Le travail de transposition des nouvelles Directives européennes[1] se poursuit. Après le vote au Parlement Européen du nouveau cadre de la commande publique, chaque Etat, dont la France, doit les intégrer et les adapter à son droit national. C’est le travail engagé depuis plusieurs mois par la Direction des Affaires Juridiques de Bercy.

Cette réforme des marchés publics a pour ambition de rationaliser et de clarifier le droit actuel. Un seul texte de 82 articles et de 32 pages devrait réunir les règles relatives aux marchés et aux contrats de partenariat. Code des marchés publics, ordonnance du 6 juin 2005 et ordonnance de 2004 sur les contrats de partenariat devraient être abrogés au profit de ce « code de la commande publique ».

Cette rationalisation doit notamment porter sur la simplification des marchés publics globaux qui permettent aux donneurs d’ordre de confier à un prestataire unique la conception, la réalisation et l’exploitation d’un bâtiment.

L’article 74 du code de marchés publics actuel impose, pour les marchés de maîtrise d’œuvre supérieurs aux seuils européens, la procédure de Concours. Pour Catherine Jacquot, Présidente du CNOA[2] le concours « permet une concurrence qualitative et ouverte des équipes ainsi qu’une maîtrise du projet par les responsables publics (…).
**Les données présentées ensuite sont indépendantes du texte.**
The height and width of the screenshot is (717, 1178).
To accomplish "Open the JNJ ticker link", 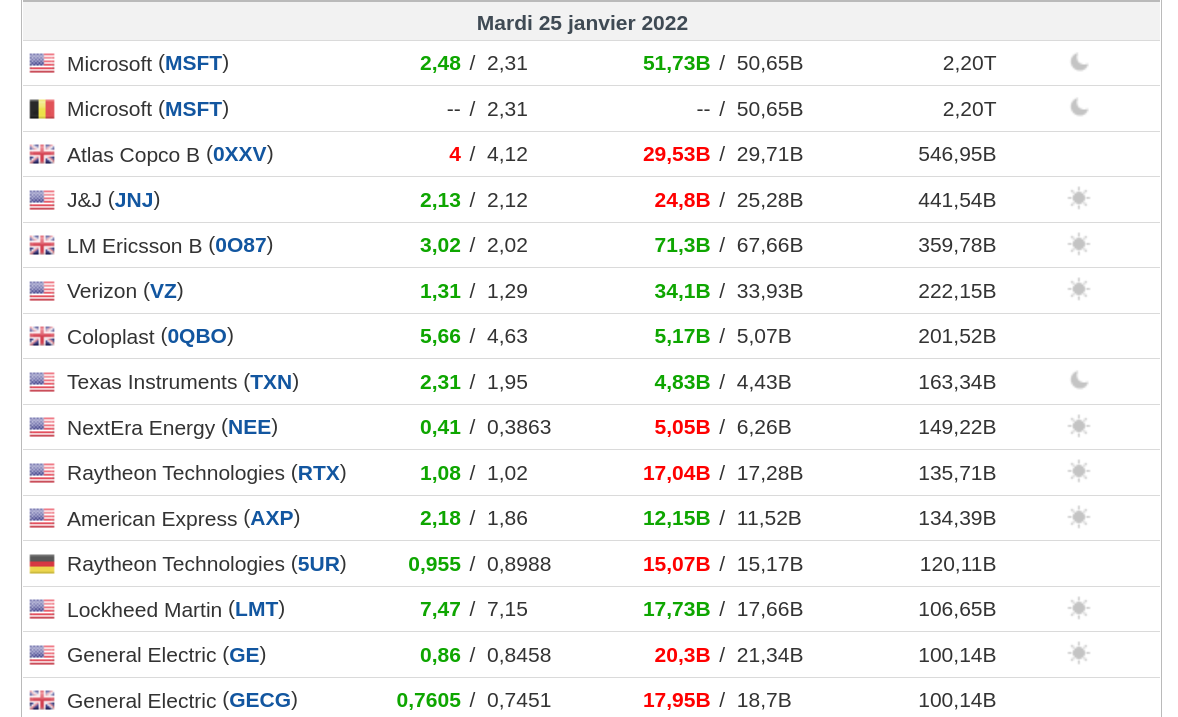I will click(x=134, y=200).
Le concours favorise également l’émulation d’une maîtrise d’œuvre autonome et compétitive, condition essentielle au maintien de la qualité architecturale du cadre bâti ».

La troisième version du projet de la DAJ de Bercy ne semble pas vouloir intégrer d’obligation de recours au Concours. Le recours à cette procédure est jugé onéreux pour le maître d’ouvrage. Les cabinets d’architecture sont en effet remboursés à hauteur de 80% des frais engagés pour concourir.

Ce mouvement traverse d’ailleurs l’Europe, où les nouvelles politiques architecturales deviennent plus "cost-oriented". Les Pays-Bas, pionniers des politiques nationales d’architecture depuis 1991 suivent actuellement une voie comparable. Pour Fred Schoorl, Directeur de l’Institut royal des architectes néerlandais, « les arguments économiques ont pris le pas sur les considérations idéologiques et esthétiques ».

Cette absence d'obligation de concours est à rapprocher de l’assouplissement des conditions de recours aux marchés de conception-réalisation prévu par le projet. Aujourd’hui l’article 37 du code des marchés publics encadre le « motif d’ordre technique »[3]. La dernière version du projet supprime cet encadrement, assouplissant ainsi les conditions de recours à ce contrat.

Il est craindre que la combinaison de ces deux dispositions facilite l’alliance, en amont du projet, des entreprises de travaux à un maître d’œuvre favorisant ainsi les grands groupes de BTP disposant de cette compétence en interne et les grands cabinets d’architecte. Pour le CNOA, « ce point sensible remet en cause les principes de la commande publique française d’architecture et de la loi du 12 juillet 1985[4] sur la maîtrise d’ouvrage publique et porte ainsi atteinte à l’indépendance de la maîtrise d’œuvre.». Elle peut aussi entrer en contradiction avec la consécration, dans les nouvelles Directives, du principe d’allotissement et la volonté affichée de faciliter l’accès des PME à la commande publique.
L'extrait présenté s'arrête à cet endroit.